L’Union européenne et le Canada veulent nettement renforcer leur coopération. Les deux parties travaillent à une nouvelle alliance autour du commerce, de la défense, des matières premières critiques et des technologies, afin de peser davantage face à des grandes puissances comme les États-Unis et la Chine.
Ces projets devraient être présentés le 16 septembre par la présidente de la Commission européenne, Ursula von der Leyen, lors de son discours annuel à Strasbourg. Le Premier ministre canadien, Mark Carney, sera présent et s’adressera à son tour au Parlement européen le lendemain.
Le Canada veut se rapprocher au maximum de l’UE
Selon des sources proches du dossier, le Canada et l’UE examinent jusqu’où ils peuvent pousser leur coopération, sans que le Canada ne devienne formellement membre de l’Union européenne.
Pour le gouvernement du Premier ministre Mark Carney, un rapprochement avec l’Europe constitue une priorité. L’accent est mis sur des secteurs stratégiques comme la défense, le spatial et la recherche scientifique.
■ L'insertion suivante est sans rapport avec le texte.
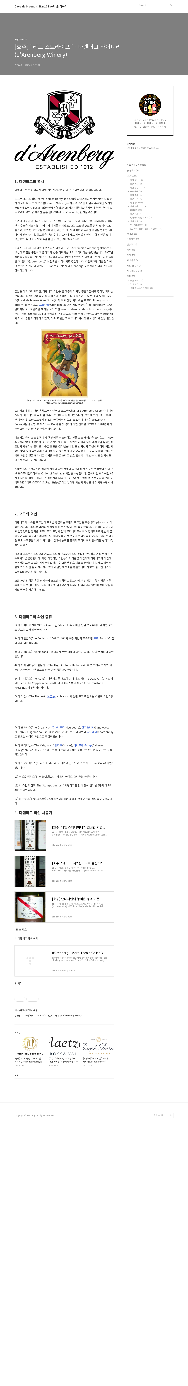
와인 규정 (136, 198)
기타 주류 (132, 260)
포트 (96, 734)
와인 (132, 175)
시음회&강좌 (134, 265)
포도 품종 (136, 191)
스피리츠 (133, 239)
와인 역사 (136, 183)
Le commerce, les chaînes d’approvisionnement et les matières premières critiques doivent également faire partie de cette nouvelle coopération. Il n’est pas encore établi si de nouveaux accords juridiques seront nécessaires. Le gouvernement canadien souhaite aussi discuter de ces projets avec les provinces et les entreprises.
Ce rapprochement s’inscrit dans la ligne de précédentes déclarations de Mark Carney. Lors du Forum économique mondial, il avait estimé que l’ordre international existant était, dans les faits, révolu. Selon lui, les puissances de taille intermédiaire doivent donc coopérer plus étroitement afin de mieux se protéger des pressions économiques et politiques exercées par les grandes puissances.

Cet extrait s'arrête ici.